JAKARTA. “Pemerintah harus segera membuat badan yang berfungsi untuk menyelesaikan kasus-kasus tanah yang di hadapi petani denga perusahaan-perusahaan milik negara atau swasta, dan memberikan tanah ke petani kecil dan tak bertanah” ungkap Agus Ruli Ardiansyah, Ketua Departemen Politik Hukum dan Keamanan Serikat Petani Indonesia (SPI). Setidaknya hal tersebutlah yang menjadi salah satu rekomendasi dari konsolidasi dan sosialisasi perjuangan Hak Asasi Petani (HAP) yang diselenggarakan SPI di kantor pusatnya di Jakarta (19/04).Acara yang berupa diskusi ini membicarakan mengenai capaian-capaian dan kemajuan tentang pengakuan Hak Asasi Petani baik itu di tingkat nasional maupun internasional.
Agus Ruli menjelaskan bahwa mengenai sebenarnya pemerintah telah lama ingin membentuk badan yang berfungsi untuk menyelesaikan kasus-kasus tanah yang di hadapi petani. Pada 2001 , sebelum konferensi HAP, ada konferensi mengenai sumber daya alam dan agraria, berkaitan dengan TAP MPR No. IX/2001. Pada waktu itu Komnas HAM ikut terlibat karena kasus yang banyak masuk ke Komnas HAM adalah kasus-kasus sengketa agraria. Salah satu hasil konferensi Cibubur adalah akan dibentuknya institusi khusus yang menangani kasus-kasus sengketa agraria, dan difollow-up dengan rencana pembentukan Komisi Nasional Untuk Penyelesaian Konflik Agraria (KNUPKA) namun ditolak oleh Pemerintah saat itu.
“Ide ini juga dibawa ke Komnas HAM, namun tidak mendapat respon yang jelas. Ketika ide ini diterima oleh BPN, maka dibentuklah deputi khusus Penyelesaian Konflik Agraria, namun badan ini tidak implementatif. Wakil Ketua Komnas HAM juga bejanji akan membentuk desk khusus untuk menyelesaikan kasus-kasus agraria, namun sampai sekarang tidak terlaksana” jelas Agus Ruli.
Muhammad Ikhwan, Ketua Departemen Luar Negeri SPI menjelaskan bahwa untuk tingkat internasionalnya telah dicapai kesepakatan mengenai kerangka Hak Asasi Petani di dewan HAM PBB (tepatnya termaktum dalam Dokumen A/HRC/13/L.17 tentang resolusi hak atas pangan).

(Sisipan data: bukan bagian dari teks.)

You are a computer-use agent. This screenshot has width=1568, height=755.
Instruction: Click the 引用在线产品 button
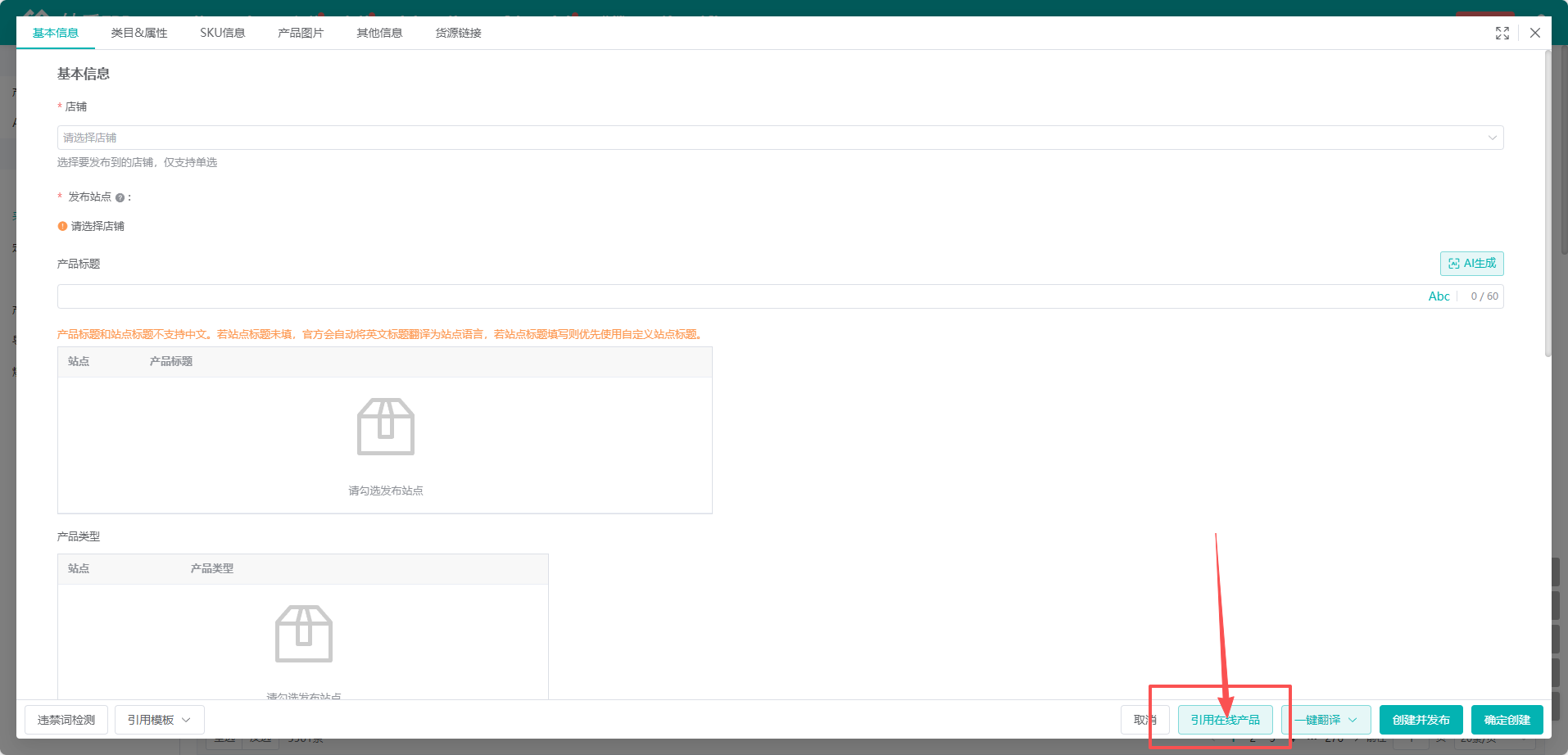(x=1225, y=720)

“Walaupun tidak secara eksplisit menyatakan HAP seperti draftnya, namun tetap bisa digunakan sebagai basis terhadap perjuangan internasional kaum tani dalam mempromosikan dan menegakkan hak-hak mendasarnya—karena substansinya yang kurang lebih sama” jelas Ikhwan.
Gunawan dari IHCS (International Human right Commision for Social Justice) kemudian menambahkan bahwa pencapaian di PBB itu sudah cukup maksimal dan patut dibanggakan.
“Oleh karena itu upaya di tingkat nasional yang bisa kita lakukan adalah mengusulkan Undang-Undang (UU) baru dalam legislasi nasional—seperti UU Perlindungan dan Pemberdayaan Petani yang masuk Program Legislasi Nasional (Prolegnas) 2010-2014 dan yang paling mendesak adalah agar Rancangan Undang-Undang (RUU) ini masuk dalam prioritas 2011, dengan cara menyiapkan draft naskah akademik RUU ini agar RUU ini bisa cepat dibahas di DPR” ungkapnya.
Selain SPI dan IHCS, konsolidasi ini juga dihadiri dan didukung oleh Aliansi Petani Indonesia (API), Wahana Lingkungan Hidup (Walhi), KRKP (Koalisi Rakyat untuk Kedaulatan Pangan), Binadesa, FPPI (Front Pemuda dan Pelajar Indonesia), dan lainnya.